The FSA has confirmed that a large scale review into the handling of client money by general insurance intermediaries will be undertaken later this year. It reported that the review was prompted by a pilot study and the discovery that both retail and wholesale intermediaries were potentially putting consumers at risk by failing to comply with the rules on client money. The FSA gave examples of some of the common problems discovered, which were:

  • failures by firms to accurately perform a client money calculation;
  • failures to monitor money held by third parties;
  • failures to observe trust law in respect trust accounts; and
  • failures to inform clients of how their money was being handled.

In May 2006 the FSA published a Guide to Client Money for General Insurance Intermediaries setting out what is expected of firms in this respect and to provide some advice. The Guide was prompted by the research carried out by the FSA and the finding that many smaller firms were willing to comply with the rules but some did not fully understand them.

The Guide was produced to help authorised firms carrying on insurance mediation to understand how to hold client money in accordance with the relevant rules contained within chapter 5 of the Client Asset Sourcebook (CASS). It is not formal guidance and does not have the status of guidance contained in the Handbook and for avoidance of doubt the contents of which would take precedence.

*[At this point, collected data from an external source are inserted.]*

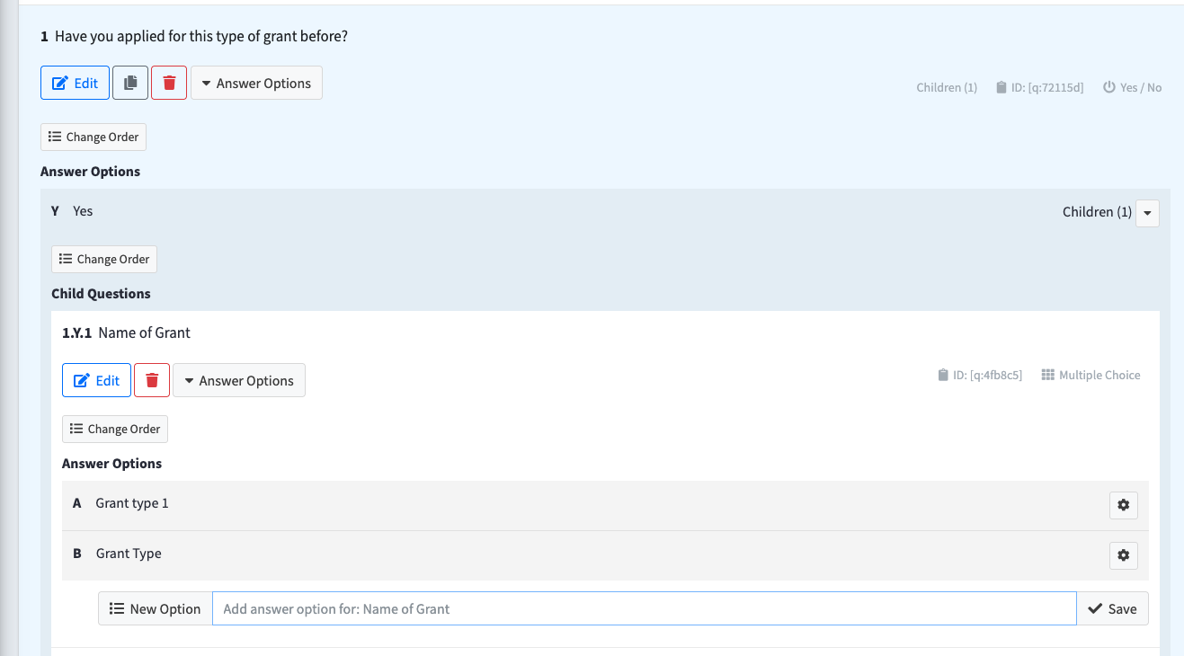Viewport: 1184px width, 656px height.
Task: Click the clipboard ID icon for q:4fb8c5
Action: pyautogui.click(x=942, y=375)
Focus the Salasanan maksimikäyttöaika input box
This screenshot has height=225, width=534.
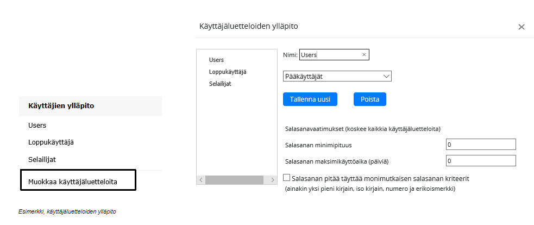tap(480, 161)
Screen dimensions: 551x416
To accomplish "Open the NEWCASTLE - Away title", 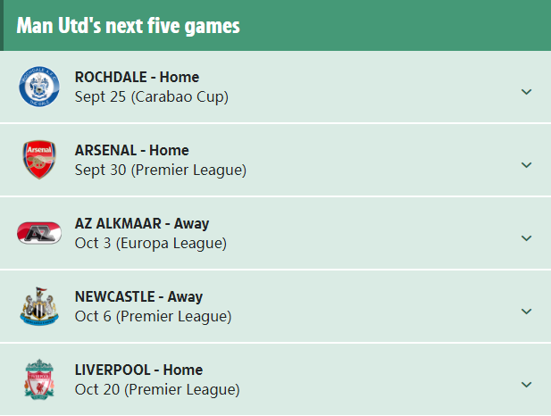I will coord(138,296).
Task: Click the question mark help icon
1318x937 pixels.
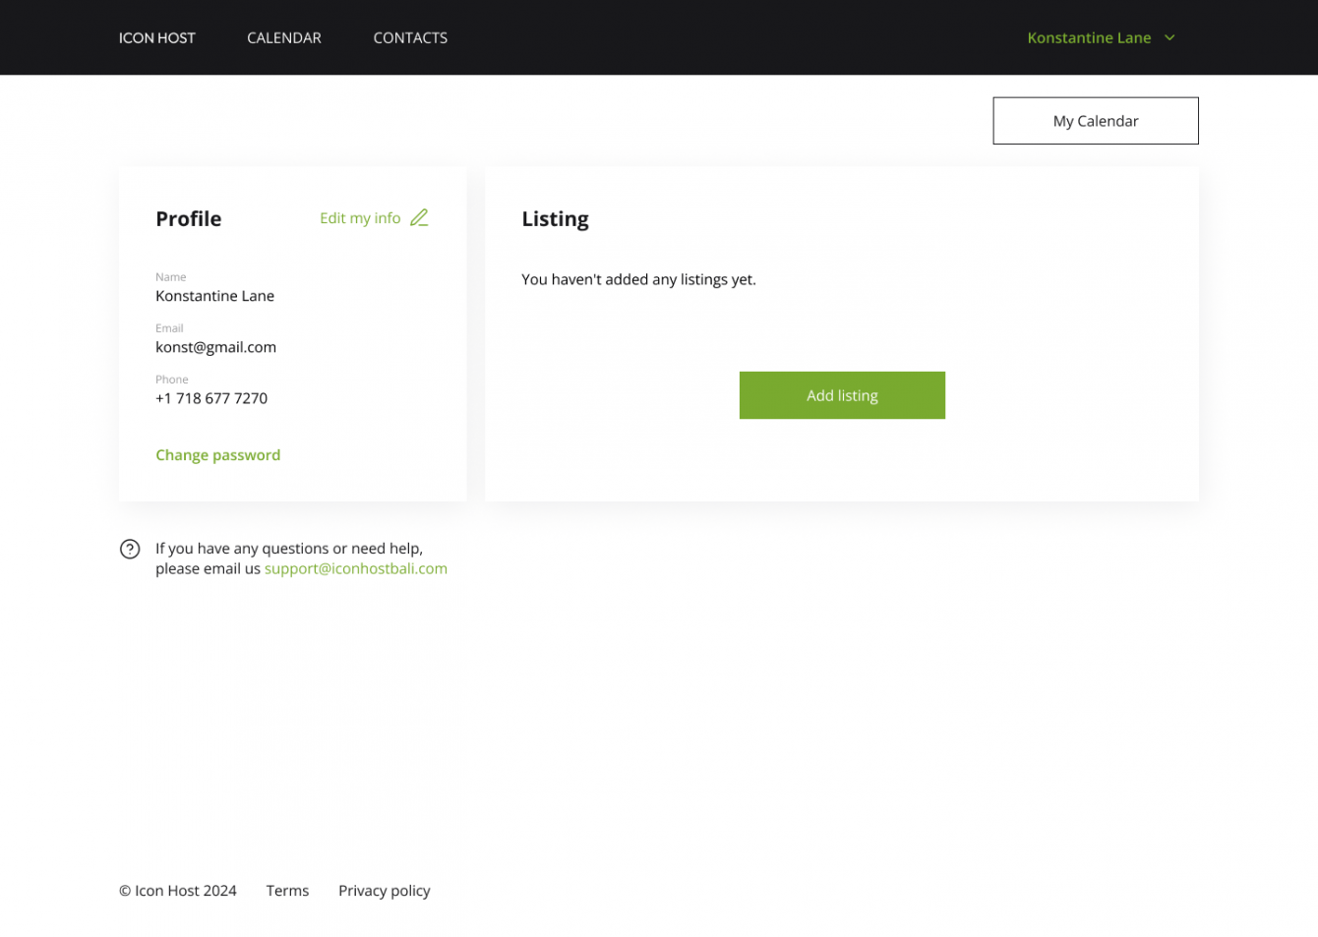Action: (130, 549)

One of the FSA’s statutory objectives is securing the appropriate degree of protection for consumers. The rules on client money are designed to protect consumers if a firm fails while it is holding client money. Principle 10 of the Principles for Businesses requires firms to arrange adequate protection for clients’ money when the firm is responsible for it. There are two main options for firms that hold client money; the first is often referred to as risk transfer and the second is segregation into trust accounts although a firm can adopt a combination of both.

The risk may be transferred from the firm to an insurer who by written agreement permits the firm to hold money as agent on its behalf. Premiums held by the firm are in its capacity as agent for the insurer, which means that the insurer bears the risk for any losses that may arise from the firm’s failure or misappropriation of the money. If however the firm receives and holds money not covered by the written risk transfer agreement it will need to be segregated and the firm will need permission from the FSA to hold client money in accordance with the rules.

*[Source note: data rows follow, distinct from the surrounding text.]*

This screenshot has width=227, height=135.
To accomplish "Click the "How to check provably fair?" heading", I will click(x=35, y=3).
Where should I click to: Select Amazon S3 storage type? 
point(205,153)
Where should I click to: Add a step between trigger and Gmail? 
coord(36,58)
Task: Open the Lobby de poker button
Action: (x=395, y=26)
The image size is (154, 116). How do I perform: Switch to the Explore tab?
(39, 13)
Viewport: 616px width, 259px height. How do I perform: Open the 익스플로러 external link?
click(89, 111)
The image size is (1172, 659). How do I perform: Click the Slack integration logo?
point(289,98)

The other option is for the firm to hold money in either a statutory client bank account or a nonstatutory trust client bank account. The main difference between the two is that a firm is not permitted to make advances of credit from the client money when acting as a trustee of a statutory trust account. If the firm wishes to provide credit to clients or insurers then it should operate a non-statutory trust client bank account.

A firm should never make credit advances to itself out of a client money trust account. The Guide highlights that clients should be kept informed as to how their money is being handled and therefore firms need to disclose this information and update the client as appropriate. It is understood that most firms choose to disclose the way they hold client money in their written terms of business.

Where a firm acts as principal for one or more appointed representatives it remains responsible and therefore must be able to account for the client money held by the appointed representatives or agents. If a shortfall in client money arises it will be for the principal firm to make sure that there is no loss to the client. Firms are required to have appropriate systems and controls in place to monitor appointed representatives and agents.

The 11 Principles for Businesses provide an overarching requirement for all regulated firms. The FSA’s approach to regulation is principles based although it refers to the detailed rules and guidance. As stated above Principle 10 refers to the adequate protection of clients’ assets and therefore failings in respect of the handling of client money by firms may well lead to enforcement action by the FSA.